Example of lower liquid ticker of USDCNH on the image under.
Below an example of supply takeout play (using call options) on SP500 index after FED rate cut announcement (buy the rumor, sell the news, and then relief rally play):
Supply absorption in downtrend rotation on the example below on crypto ticker Ethereum. When price behavior becomes very consistent with consistent lower highs progression, it is easier to note from the price and tape when rotation takes place (downtrend into the uptrend) , because it is easier to isolate variables of micro rotations such as higher lows stepping up into offers or supply.
Microshelf around supply level in a clear downtrend will often be the sign of rotation, as buyers aggressively absorb the offers at a higher price. Notice how symmetrically the downtrend is progressing in the example below.
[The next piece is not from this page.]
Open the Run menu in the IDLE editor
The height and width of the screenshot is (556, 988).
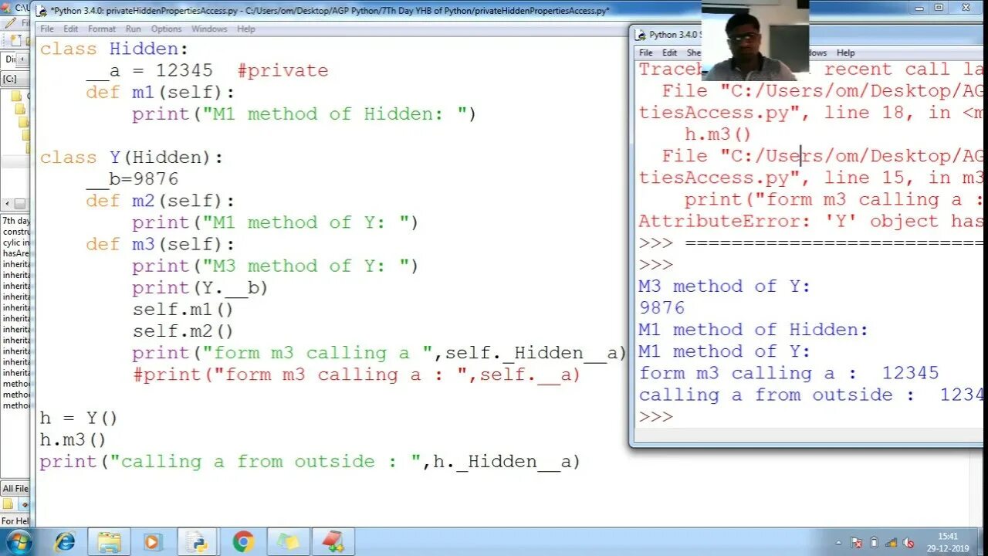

Those kinds of examples are what traders should be patient and wait for as such samples behavior change with micro shelf stacks will be more clearly visible and action on Level 2 / tape.
Below macro plus micro combo conceptual of the above setup on ETHUSD:
Below is an example of demand absorption (inverse of supply absorption) with clear weakness into key demand levels just before the breach.
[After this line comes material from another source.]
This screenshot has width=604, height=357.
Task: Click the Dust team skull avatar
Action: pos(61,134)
Example of trend rotation or accumulation, followed by pressure into supply with higher lows, just before the price pushed higher on ticker WMT below.
Example of demand takeout on ticker AIG, followed by slower selloff after the key level is breached.
Example of demand takeout, followed by a retest of underwater demand and rejection twice of the same level.
Supply takeout (or demand takeout as the inverse) is a very common micro pattern, present across any liquid market, and a well worthy to study as it expands traders playing field with few extra opportunities regardless of market traded.
There are as well many combinations on how this setup can be traded, whether it is on a direct takeout of key supply or demand level, on a retest of such level, or just on reclaim of key levels. Many secondary plays use supply takeout as a core and build upon it (such as short traps within small cap equities). This micro pattern is as well very useful for large-cap traders who trade flagship tickers such as stocks part of VUG ETF, as those patterns are frequent and present a robust approach on picking the bottoms in pullback legs of such assets.